-- ENTRIES SHOWN --
———

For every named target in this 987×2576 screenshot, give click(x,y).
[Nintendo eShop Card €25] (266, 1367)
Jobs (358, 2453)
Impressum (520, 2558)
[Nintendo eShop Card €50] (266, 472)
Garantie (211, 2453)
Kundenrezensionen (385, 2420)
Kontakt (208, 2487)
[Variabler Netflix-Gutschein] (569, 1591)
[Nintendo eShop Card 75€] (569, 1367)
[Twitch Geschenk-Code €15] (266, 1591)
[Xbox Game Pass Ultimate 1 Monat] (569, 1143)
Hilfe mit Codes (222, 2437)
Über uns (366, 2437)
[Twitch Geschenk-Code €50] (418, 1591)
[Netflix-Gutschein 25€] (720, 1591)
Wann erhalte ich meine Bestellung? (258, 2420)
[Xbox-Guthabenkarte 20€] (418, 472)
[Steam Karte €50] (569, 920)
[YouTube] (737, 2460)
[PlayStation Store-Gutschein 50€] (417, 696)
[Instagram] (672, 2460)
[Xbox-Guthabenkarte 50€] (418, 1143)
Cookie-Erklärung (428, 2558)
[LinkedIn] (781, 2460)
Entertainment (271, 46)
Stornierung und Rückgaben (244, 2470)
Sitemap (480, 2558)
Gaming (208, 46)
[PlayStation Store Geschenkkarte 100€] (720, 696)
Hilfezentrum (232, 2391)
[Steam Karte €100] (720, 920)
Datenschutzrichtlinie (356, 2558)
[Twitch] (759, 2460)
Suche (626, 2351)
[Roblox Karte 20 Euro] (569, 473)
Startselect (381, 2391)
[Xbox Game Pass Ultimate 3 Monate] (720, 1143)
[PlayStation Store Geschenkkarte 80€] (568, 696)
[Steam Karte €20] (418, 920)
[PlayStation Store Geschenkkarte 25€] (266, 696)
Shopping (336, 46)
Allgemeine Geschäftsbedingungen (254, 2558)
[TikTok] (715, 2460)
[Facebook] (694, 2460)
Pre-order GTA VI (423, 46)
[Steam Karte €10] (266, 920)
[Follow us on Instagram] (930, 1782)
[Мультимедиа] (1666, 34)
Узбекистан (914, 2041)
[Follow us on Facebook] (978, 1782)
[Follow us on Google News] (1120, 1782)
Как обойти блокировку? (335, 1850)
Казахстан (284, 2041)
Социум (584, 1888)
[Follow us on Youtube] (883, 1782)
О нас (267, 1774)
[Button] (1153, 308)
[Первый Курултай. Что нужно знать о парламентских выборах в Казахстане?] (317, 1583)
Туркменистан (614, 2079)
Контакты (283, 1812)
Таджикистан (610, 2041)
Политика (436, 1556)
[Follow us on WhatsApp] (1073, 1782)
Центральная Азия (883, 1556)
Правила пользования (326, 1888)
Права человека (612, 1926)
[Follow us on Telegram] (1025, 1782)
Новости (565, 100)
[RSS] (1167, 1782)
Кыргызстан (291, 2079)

———

-- TASK OBJECTIVE --
In the answer, each line of the data must appear exactly as written.

-- YOUR RESPONSE --
For every named target in this 987×2576 screenshot, give click(x,y).
[Nintendo eShop Card €25] (266, 1367)
Jobs (358, 2453)
Impressum (520, 2558)
[Nintendo eShop Card €50] (266, 472)
Garantie (211, 2453)
Kundenrezensionen (385, 2420)
Kontakt (208, 2487)
[Variabler Netflix-Gutschein] (569, 1591)
[Nintendo eShop Card 75€] (569, 1367)
[Twitch Geschenk-Code €15] (266, 1591)
[Xbox Game Pass Ultimate 1 Monat] (569, 1143)
Hilfe mit Codes (222, 2437)
Über uns (366, 2437)
[Twitch Geschenk-Code €50] (418, 1591)
[Netflix-Gutschein 25€] (720, 1591)
Wann erhalte ich meine Bestellung? (258, 2420)
[Xbox-Guthabenkarte 20€] (418, 472)
[Steam Karte €50] (569, 920)
[YouTube] (737, 2460)
[PlayStation Store-Gutschein 50€] (417, 696)
[Instagram] (672, 2460)
[Xbox-Guthabenkarte 50€] (418, 1143)
Cookie-Erklärung (428, 2558)
[LinkedIn] (781, 2460)
Entertainment (271, 46)
Stornierung und Rückgaben (244, 2470)
Sitemap (480, 2558)
Gaming (208, 46)
[PlayStation Store Geschenkkarte 100€] (720, 696)
Hilfezentrum (232, 2391)
[Steam Karte €100] (720, 920)
Datenschutzrichtlinie (356, 2558)
[Twitch] (759, 2460)
Suche (626, 2351)
[Roblox Karte 20 Euro] (569, 473)
Startselect (381, 2391)
[Xbox Game Pass Ultimate 3 Monate] (720, 1143)
[PlayStation Store Geschenkkarte 80€] (568, 696)
[Steam Karte €20] (418, 920)
[PlayStation Store Geschenkkarte 25€] (266, 696)
Shopping (336, 46)
Allgemeine Geschäftsbedingungen (254, 2558)
[TikTok] (715, 2460)
[Facebook] (694, 2460)
Pre-order GTA VI (423, 46)
[Steam Karte €10] (266, 920)
[Follow us on Instagram] (930, 1782)
[Мультимедиа] (1666, 34)
Узбекистан (914, 2041)
[Follow us on Facebook] (978, 1782)
[Follow us on Google News] (1120, 1782)
Как обойти блокировку? (335, 1850)
Казахстан (284, 2041)
Социум (584, 1888)
[Follow us on Youtube] (883, 1782)
О нас (267, 1774)
[Button] (1153, 308)
[Первый Курултай. Что нужно знать о парламентских выборах в Казахстане?] (317, 1583)
Туркменистан (614, 2079)
Контакты (283, 1812)
Таджикистан (610, 2041)
Политика (436, 1556)
[Follow us on WhatsApp] (1073, 1782)
Центральная Азия (883, 1556)
Правила пользования (326, 1888)
Права человека (612, 1926)
[Follow us on Telegram] (1025, 1782)
Новости (565, 100)
[RSS] (1167, 1782)
Кыргызстан (291, 2079)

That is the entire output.